?Best way to reduce massive pointcloud?


#1

I am working with a 1.5 GB pointcloud (.pts)and need to reduce it, what is the best approach?
Thanks!


#2

Hey Jørgen,

You might have a look at CloudCompare, it’s free and open source…

–Mitch


#3

Thanks for the CloudCompare link. I’ve been looking for something to do deviation analysis that is low cost (or free). I’ll definitely give it a try.


#4

Thanks for the tip. CloudCompare did the trick!

Do you have a good workflow to export colored point clouds to Rhino?


#5

Thank you Hevetosaur. It’s a good find.


#6

From CloudCompare? I have to admit I haven’t tried it yet, my colleague used it for a project - I’ll check with him, it should be possible. --Mitch


#7

Yeah, the pointcloud I have has a single floatingpoint number for colors.
I found your script for importing XYZRGB clouds, but I found no way to convert that number.

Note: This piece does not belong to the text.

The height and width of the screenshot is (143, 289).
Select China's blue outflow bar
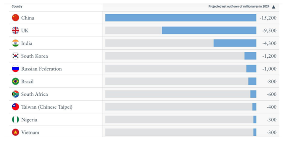pos(181,18)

And the file reads back into CC just fine though.


#8

OK, I’m pretty sure there is a way to extract the RGB from the color number, I can modify the script for you if that will help…

@Holo - is the format just x | y | z | int where | is the separator? Is the separator a space, a comma or ? --Mitch


#9

RhinoTerrain could decimate point cloud !!!


#10

Hi, you pushed me in the right direction. The problem was that int(d[3]) didn’t work as int doesn’t like strings, so I had to use int(float(d[3]))

I did some more adjustments as well. Added a % counter etc.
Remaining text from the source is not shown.